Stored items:
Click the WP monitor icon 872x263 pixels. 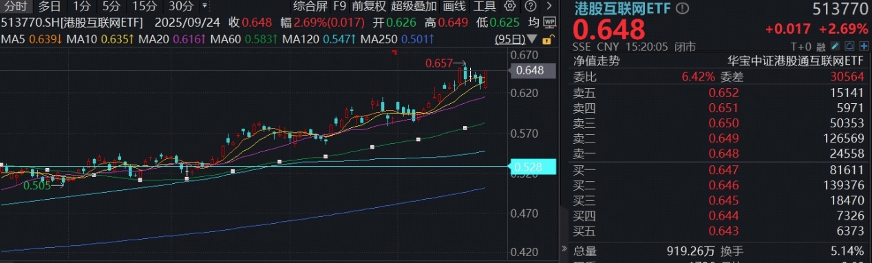[550, 22]
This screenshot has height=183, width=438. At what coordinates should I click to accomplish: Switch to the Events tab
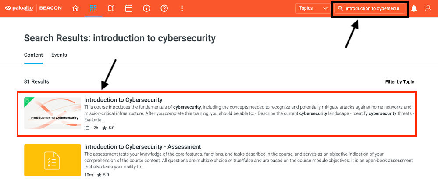pos(59,55)
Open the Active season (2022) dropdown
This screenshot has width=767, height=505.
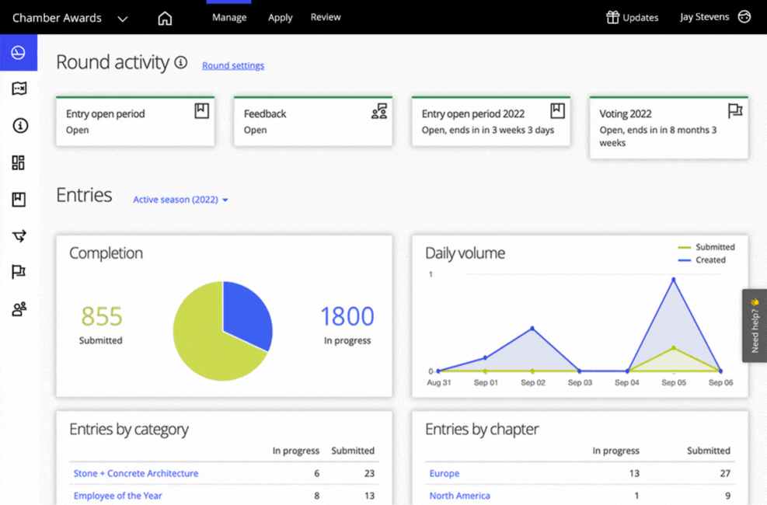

- _What is needed_:
Your output should consist solely of the lines from the line containing "Open the Active season (2022) dropdown" through the end of the data above, copied exactly, with images removed.

- _Output of the task_:
Open the Active season (2022) dropdown
This screenshot has width=767, height=505.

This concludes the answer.